#### Consigne:
Reproduisez à l'identique le passage de l'extrait du document qui s'ouvre sur les mots « Jeudi dernier, les » et s'achève sur « directement avec eux. ».

#### Extrait du document:
##########

Qui se cache derrière les Aigles de libération de l'Afrique? Le groupe, peu connu, serait originaire du Darfour et servirait de paravent à des bandits. Reste que trois otages français enlevés au Tchad et en Centrafrique sont entre leurs mains. A leur sujet, peu d'informations ont filtré ce week-end, le Quai d'Orsay rappelant «sa mobilisation totale».
Jeudi dernier, les Aigles de libération de l'Afrique ont adressé un ultimatum d'une semaine aux autorités françaises, au terme duquel un otage sur les trois sera exécuté si Paris ne négocie pas directement avec eux.
«Nous allons mener des opérations d'assassinat»
Fin novembre, les ravisseurs avaient déjà menacé d'exécuter leurs otages qu'ils venaient d'enlever, affirmant ne pas viser les organisations humanitaires auxquelles ils appartiennent (la Croix-Rouge internationale et Triangle GH), mais bien la France, à laquelle ils reprochent «sa politique dans la région». «Nous allons aussi viser les forces françaises au Tchad et nous allons mener des opérations d'assassinat contre des diplomates français», a d'ailleurs prévenu la semaine dernière le porte-parole du groupe.

##########

#### Données fournies:

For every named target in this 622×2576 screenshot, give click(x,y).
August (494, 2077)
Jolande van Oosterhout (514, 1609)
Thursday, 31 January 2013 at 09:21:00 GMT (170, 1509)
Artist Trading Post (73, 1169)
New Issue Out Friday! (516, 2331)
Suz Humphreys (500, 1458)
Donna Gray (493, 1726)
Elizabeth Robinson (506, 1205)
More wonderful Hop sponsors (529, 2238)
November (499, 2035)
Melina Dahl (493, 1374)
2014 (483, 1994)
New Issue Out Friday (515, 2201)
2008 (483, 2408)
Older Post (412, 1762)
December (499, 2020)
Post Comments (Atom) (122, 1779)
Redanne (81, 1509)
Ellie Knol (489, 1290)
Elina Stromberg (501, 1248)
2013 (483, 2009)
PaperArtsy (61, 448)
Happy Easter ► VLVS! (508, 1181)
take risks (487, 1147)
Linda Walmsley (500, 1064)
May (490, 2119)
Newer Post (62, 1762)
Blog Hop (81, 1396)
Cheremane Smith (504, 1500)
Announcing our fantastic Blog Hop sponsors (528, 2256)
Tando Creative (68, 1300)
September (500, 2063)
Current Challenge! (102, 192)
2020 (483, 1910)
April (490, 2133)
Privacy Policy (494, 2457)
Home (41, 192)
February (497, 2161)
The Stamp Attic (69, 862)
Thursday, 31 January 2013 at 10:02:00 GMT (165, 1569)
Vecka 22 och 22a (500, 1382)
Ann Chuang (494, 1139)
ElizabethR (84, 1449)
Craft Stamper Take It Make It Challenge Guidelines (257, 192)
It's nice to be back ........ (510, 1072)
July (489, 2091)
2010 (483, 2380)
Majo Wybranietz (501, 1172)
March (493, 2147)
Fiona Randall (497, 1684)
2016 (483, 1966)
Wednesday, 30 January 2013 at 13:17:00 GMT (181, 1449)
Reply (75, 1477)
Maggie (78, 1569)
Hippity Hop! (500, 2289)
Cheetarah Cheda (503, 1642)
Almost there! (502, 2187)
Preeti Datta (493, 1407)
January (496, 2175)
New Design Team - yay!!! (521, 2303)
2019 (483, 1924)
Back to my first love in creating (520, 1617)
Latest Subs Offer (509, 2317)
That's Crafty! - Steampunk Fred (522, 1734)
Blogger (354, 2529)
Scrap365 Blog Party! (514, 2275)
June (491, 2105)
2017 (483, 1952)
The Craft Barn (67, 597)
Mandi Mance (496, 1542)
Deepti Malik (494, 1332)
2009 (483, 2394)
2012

##########

#### Résultat:
Jeudi dernier, les Aigles de libération de l'Afrique ont adressé un ultimatum d'une semaine aux autorités françaises, au terme duquel un otage sur les trois sera exécuté si Paris ne négocie pas directement avec eux.